The first two series on Ground Truth built the case for why rigorous measurement matters in AI product development: series one on evaluation frameworks, failure modes, and governance; series two on the evidence infrastructure problems that get encoded into AI systems upstream. This series gets specific about the research practice itself. Not the organizational conditions or the strategic framing, the actual methods. What works, what breaks, and why.
Four parts covering the research challenges specific to AI products that traditional methods weren’t designed to handle.

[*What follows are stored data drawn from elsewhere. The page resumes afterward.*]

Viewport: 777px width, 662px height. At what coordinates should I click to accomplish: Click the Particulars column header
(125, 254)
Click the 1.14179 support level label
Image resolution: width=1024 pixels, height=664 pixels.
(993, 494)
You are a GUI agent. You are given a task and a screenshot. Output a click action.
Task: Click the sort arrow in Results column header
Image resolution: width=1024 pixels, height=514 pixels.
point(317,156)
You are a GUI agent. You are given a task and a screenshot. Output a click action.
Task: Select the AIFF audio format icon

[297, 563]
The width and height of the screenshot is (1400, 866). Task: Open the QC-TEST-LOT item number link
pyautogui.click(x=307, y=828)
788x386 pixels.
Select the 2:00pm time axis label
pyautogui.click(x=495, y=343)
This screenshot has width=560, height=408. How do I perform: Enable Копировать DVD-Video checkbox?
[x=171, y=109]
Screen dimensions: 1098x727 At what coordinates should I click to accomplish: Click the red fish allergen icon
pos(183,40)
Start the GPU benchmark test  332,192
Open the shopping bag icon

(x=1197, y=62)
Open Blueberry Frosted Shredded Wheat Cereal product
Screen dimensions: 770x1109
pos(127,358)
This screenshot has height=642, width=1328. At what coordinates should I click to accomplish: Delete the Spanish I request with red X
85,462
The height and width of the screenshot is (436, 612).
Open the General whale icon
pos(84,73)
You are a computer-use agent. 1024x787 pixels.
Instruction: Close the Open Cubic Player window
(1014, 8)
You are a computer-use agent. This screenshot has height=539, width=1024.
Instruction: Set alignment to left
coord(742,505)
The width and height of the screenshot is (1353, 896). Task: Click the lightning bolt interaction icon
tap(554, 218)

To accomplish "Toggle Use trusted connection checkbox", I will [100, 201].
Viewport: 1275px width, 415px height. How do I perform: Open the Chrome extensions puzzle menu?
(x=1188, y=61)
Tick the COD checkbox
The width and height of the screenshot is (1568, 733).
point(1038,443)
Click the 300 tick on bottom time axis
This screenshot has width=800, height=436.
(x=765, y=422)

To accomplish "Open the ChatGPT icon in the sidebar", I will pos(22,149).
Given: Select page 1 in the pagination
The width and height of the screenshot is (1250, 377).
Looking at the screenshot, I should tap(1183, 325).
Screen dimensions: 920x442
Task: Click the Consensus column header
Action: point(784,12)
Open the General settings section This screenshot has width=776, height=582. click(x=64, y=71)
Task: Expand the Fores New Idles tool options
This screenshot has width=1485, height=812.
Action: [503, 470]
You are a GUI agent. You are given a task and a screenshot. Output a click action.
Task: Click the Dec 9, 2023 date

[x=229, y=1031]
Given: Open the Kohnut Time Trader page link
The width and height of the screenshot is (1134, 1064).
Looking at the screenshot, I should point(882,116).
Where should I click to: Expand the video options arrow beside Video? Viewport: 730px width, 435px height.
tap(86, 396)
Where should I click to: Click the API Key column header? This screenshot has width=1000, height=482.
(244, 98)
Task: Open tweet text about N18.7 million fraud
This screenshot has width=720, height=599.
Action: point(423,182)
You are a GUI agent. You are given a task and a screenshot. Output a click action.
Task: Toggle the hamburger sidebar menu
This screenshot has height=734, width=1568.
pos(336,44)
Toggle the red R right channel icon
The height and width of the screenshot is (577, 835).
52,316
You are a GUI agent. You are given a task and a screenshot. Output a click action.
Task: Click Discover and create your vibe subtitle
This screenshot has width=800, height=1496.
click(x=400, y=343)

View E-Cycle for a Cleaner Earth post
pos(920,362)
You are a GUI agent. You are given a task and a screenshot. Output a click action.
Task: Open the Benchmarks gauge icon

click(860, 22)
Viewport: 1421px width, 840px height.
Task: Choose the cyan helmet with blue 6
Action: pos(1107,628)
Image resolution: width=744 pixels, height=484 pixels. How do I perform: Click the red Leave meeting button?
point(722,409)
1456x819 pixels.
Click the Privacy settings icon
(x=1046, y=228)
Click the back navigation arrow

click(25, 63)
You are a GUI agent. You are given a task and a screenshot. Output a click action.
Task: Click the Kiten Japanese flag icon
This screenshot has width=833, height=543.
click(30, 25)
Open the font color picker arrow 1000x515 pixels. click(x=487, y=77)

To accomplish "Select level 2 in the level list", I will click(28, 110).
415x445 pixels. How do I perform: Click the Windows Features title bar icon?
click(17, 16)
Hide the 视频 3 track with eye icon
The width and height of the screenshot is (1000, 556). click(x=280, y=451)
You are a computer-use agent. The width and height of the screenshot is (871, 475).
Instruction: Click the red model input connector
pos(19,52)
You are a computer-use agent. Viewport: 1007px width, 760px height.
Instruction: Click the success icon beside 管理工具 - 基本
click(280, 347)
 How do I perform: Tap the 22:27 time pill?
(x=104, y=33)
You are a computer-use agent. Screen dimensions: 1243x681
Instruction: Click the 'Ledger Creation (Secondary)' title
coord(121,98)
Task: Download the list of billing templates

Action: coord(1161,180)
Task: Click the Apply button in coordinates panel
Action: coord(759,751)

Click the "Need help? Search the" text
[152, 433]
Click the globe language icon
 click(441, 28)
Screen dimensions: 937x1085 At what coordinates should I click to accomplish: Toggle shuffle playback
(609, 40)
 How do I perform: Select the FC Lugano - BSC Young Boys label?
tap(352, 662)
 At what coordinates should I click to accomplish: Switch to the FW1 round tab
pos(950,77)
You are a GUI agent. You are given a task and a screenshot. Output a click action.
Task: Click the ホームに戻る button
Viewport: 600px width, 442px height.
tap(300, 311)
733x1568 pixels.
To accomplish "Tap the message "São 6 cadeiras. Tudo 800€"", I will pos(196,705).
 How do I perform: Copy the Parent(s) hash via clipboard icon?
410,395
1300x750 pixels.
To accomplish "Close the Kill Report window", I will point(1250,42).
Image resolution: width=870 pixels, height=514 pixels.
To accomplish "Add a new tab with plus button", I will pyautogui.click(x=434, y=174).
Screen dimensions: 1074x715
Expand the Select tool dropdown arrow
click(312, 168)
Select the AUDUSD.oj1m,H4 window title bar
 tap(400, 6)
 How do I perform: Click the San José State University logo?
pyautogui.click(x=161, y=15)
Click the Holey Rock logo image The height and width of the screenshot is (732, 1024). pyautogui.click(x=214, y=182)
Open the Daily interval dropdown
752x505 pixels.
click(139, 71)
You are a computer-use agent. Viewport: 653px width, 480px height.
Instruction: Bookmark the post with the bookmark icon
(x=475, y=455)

The Series: Four Research Challenges
Part 1: Why Standard UX Research Methods Break on AI Products
The foundational piece. Names the specific properties of AI systems that create research challenges traditional methods weren’t designed for: probabilistic outputs, calibration failure, silent degradation, and the gap between user satisfaction and decision quality. Establishes the frame for the three parts that follow.
Part 2: How to Study Trust Calibration Without a Survey
Trust is the central research challenge in AI product work and a single Likert item does not measure it. This piece covers what trust calibration actually means as a research construct, why self-reported trust diverges from behavioral trust in AI contexts specifically, and what methods actually surface whether users are relying on AI outputs appropriately.
Part 3: Designing Evaluative Research for Probabilistic Systems
Evaluative research on deterministic software asks: does this work as intended? On probabilistic systems the question is more complex: does this work well enough, for which users, under which conditions, and how would we know if it stopped? This part covers how to design evaluative research that answers the right version of the question.
Part 4: Neither and Both
The quant versus qual debate is the wrong debate. Here is the right one. Mixed-methods research on AI products is not about balancing two types of evidence. It is about sequencing them correctly so each type of evidence answers the question it is actually suited to answer. This part covers what that looks like in practice.
This series is for UX researchers, product researchers, research leads, and anyone responsible for generating insight on AI products who has noticed that their existing methods are not quite equipped for what they are actually dealing with.
It is also for product managers and directors who commission research on AI features and want to understand what good research practice looks like so they can evaluate what they are getting.
The methods exist. They are not exotic or inaccessible. What has been missing is a coherent account of which methods apply to which AI-specific research challenges and why. That is what this series provides.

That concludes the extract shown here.